Mood for Love
____________NEW ORLEANS, LA
____________AUGUST, 2005
______1.
(There I go.) I am the man /
stepping up to the water. I am not /
the man I leave behind, /
his arms snapped before him (at me)— /
taut as when a whip
means giddyap, move. Yes, my knees
are trembling, like water remembering.
I suffer, I am that man ready to quit.
Should I turn back will I face—?
Should I turn back—?
Should I turn back will I have to face
his palms (they are your palms)
open and pushing me to river—?
Will I hear them cry Have faith—?
______2.
In the story, Jesus follows
the fishermen after he tells the fishermen
to sail ahead. Yes, he is anointed. Yes,
he is blessed. But what matters
are his eyes, fixed on the fishermen.
Then begins his walking mystery.
No injury. Each step a step toward
the brotherhood there in that boat in the lake.

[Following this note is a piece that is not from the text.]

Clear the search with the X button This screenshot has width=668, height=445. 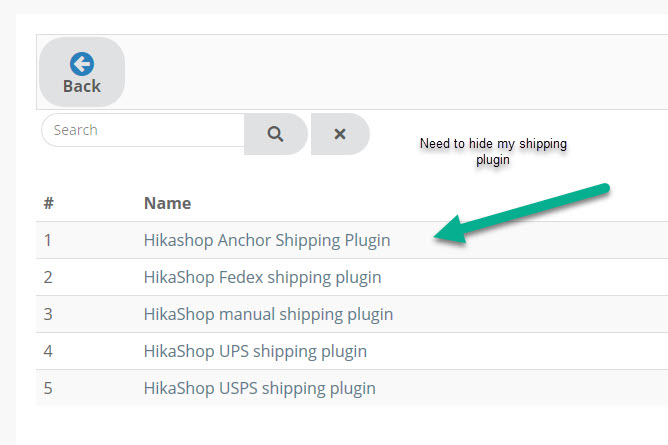(x=339, y=134)
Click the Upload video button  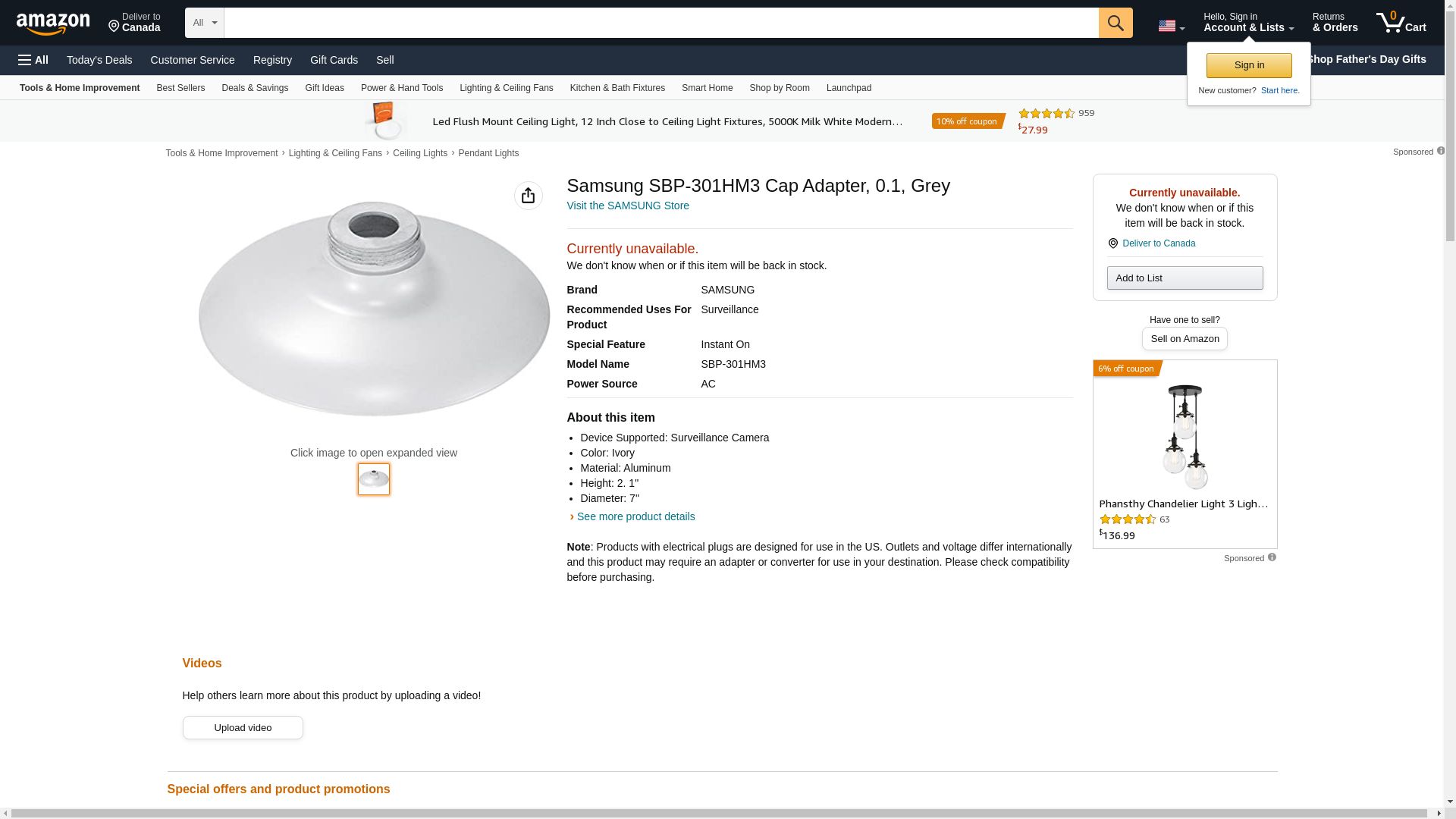(243, 728)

It is as if each step is carried by
that brotherhood rough in the lake.
He’s hardly wet as they drag him in,
those fishermen, except as he kisses
each of them and they, thunderstruck
(devoted), kiss him back.
______3.
(There I go.) I am the man
stepping onto the water (in the story,
water simply obeys) because
you’ve told me so, told me the duties
of the struck-in-love (as my soul
as I go will obey). Here is our home.
Here is the hole in the roof from where
we escaped our home (the water rising).
Here on this roof: I look out at the river expanded.
(I suffer, I am that man anonymous in the waves.)
We need food. (I was there.) We need water.
(There I go.) I am the man stepping onto
the sick water (let it obey). And you are the man
who follows.
Take it Easy
That the light stalks your skin,
no, that your skin makes it: a radiating
hum, jive, a freedom, a beehive
packed just as much with honey as does it
hazard; also, a balm for where the sting sits,
a treaty, country upon which I first
laid my claim, but was usurped; where
carefully do I move to cross it again. Now here
come my lips to it, pink over your body’s
good bark. Now here is my mouth, entire.
I’m scared of you, baby, it says, scared like a god
is of his faithful—and like the faithful. Light
-struck. Delighted. Terrorstuck. Come, lift up
your gates, your countenance spread like a lily upon me:
whip me, I am so whipped. These are my eyes.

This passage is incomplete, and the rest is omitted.